• **ASSIGNED TASK**: All of the data below should be written out exactly.

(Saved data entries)
::::

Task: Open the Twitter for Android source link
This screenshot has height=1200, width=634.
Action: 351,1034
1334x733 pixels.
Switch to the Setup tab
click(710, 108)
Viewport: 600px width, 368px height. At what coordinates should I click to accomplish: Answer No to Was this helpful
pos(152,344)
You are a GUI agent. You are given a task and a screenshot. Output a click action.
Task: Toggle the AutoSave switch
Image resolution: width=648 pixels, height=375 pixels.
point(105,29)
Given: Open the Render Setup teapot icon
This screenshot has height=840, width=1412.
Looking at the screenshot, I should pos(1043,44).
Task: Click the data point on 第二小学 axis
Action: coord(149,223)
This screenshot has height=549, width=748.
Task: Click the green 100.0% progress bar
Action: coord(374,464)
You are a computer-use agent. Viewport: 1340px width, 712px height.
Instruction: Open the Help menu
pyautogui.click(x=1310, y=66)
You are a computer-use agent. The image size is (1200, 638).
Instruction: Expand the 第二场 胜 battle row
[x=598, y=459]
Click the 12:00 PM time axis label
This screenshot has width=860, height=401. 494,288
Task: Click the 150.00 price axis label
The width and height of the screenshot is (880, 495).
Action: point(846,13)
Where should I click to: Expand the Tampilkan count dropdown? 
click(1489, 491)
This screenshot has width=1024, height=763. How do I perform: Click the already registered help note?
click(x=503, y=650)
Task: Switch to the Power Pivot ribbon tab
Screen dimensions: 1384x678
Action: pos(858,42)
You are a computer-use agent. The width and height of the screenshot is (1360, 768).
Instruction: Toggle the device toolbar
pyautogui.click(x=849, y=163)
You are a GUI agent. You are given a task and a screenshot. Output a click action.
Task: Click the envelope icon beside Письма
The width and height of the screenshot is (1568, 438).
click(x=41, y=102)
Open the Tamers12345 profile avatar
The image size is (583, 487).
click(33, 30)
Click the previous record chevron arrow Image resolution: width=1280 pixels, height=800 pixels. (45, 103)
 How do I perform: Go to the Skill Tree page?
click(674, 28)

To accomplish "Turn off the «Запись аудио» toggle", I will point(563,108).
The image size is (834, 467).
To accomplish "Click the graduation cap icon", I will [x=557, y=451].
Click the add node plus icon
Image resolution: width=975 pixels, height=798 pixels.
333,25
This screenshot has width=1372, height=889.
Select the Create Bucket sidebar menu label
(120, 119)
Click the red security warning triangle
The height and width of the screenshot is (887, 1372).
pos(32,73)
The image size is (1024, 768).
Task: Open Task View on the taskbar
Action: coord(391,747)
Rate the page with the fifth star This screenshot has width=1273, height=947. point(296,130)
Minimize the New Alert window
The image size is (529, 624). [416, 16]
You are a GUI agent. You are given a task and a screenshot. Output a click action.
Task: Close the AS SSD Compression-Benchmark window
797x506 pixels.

::::

• **ANSWER**:
Task: Open the Twitter for Android source link
This screenshot has height=1200, width=634.
Action: 351,1034
1334x733 pixels.
Switch to the Setup tab
click(710, 108)
Viewport: 600px width, 368px height. At what coordinates should I click to accomplish: Answer No to Was this helpful
pos(152,344)
You are a GUI agent. You are given a task and a screenshot. Output a click action.
Task: Toggle the AutoSave switch
Image resolution: width=648 pixels, height=375 pixels.
point(105,29)
Given: Open the Render Setup teapot icon
This screenshot has height=840, width=1412.
Looking at the screenshot, I should pos(1043,44).
Task: Click the data point on 第二小学 axis
Action: coord(149,223)
This screenshot has height=549, width=748.
Task: Click the green 100.0% progress bar
Action: coord(374,464)
You are a computer-use agent. Viewport: 1340px width, 712px height.
Instruction: Open the Help menu
pyautogui.click(x=1310, y=66)
You are a computer-use agent. The image size is (1200, 638).
Instruction: Expand the 第二场 胜 battle row
[x=598, y=459]
Click the 12:00 PM time axis label
This screenshot has width=860, height=401. 494,288
Task: Click the 150.00 price axis label
The width and height of the screenshot is (880, 495).
Action: point(846,13)
Where should I click to: Expand the Tampilkan count dropdown? 
click(1489, 491)
This screenshot has width=1024, height=763. How do I perform: Click the already registered help note?
click(x=503, y=650)
Task: Switch to the Power Pivot ribbon tab
Screen dimensions: 1384x678
Action: pos(858,42)
You are a computer-use agent. The width and height of the screenshot is (1360, 768).
Instruction: Toggle the device toolbar
pyautogui.click(x=849, y=163)
You are a GUI agent. You are given a task and a screenshot. Output a click action.
Task: Click the envelope icon beside Письма
The width and height of the screenshot is (1568, 438).
click(x=41, y=102)
Open the Tamers12345 profile avatar
The image size is (583, 487).
click(33, 30)
Click the previous record chevron arrow Image resolution: width=1280 pixels, height=800 pixels. (45, 103)
 How do I perform: Go to the Skill Tree page?
click(674, 28)

To accomplish "Turn off the «Запись аудио» toggle", I will point(563,108).
The image size is (834, 467).
To accomplish "Click the graduation cap icon", I will [x=557, y=451].
Click the add node plus icon
Image resolution: width=975 pixels, height=798 pixels.
333,25
This screenshot has width=1372, height=889.
Select the Create Bucket sidebar menu label
(120, 119)
Click the red security warning triangle
The height and width of the screenshot is (887, 1372).
pos(32,73)
The image size is (1024, 768).
Task: Open Task View on the taskbar
Action: coord(391,747)
Rate the page with the fifth star This screenshot has width=1273, height=947. point(296,130)
Minimize the New Alert window
The image size is (529, 624). [416, 16]
You are a GUI agent. You are given a task and a screenshot. Output a click action.
Task: Close the AS SSD Compression-Benchmark window
797x506 pixels.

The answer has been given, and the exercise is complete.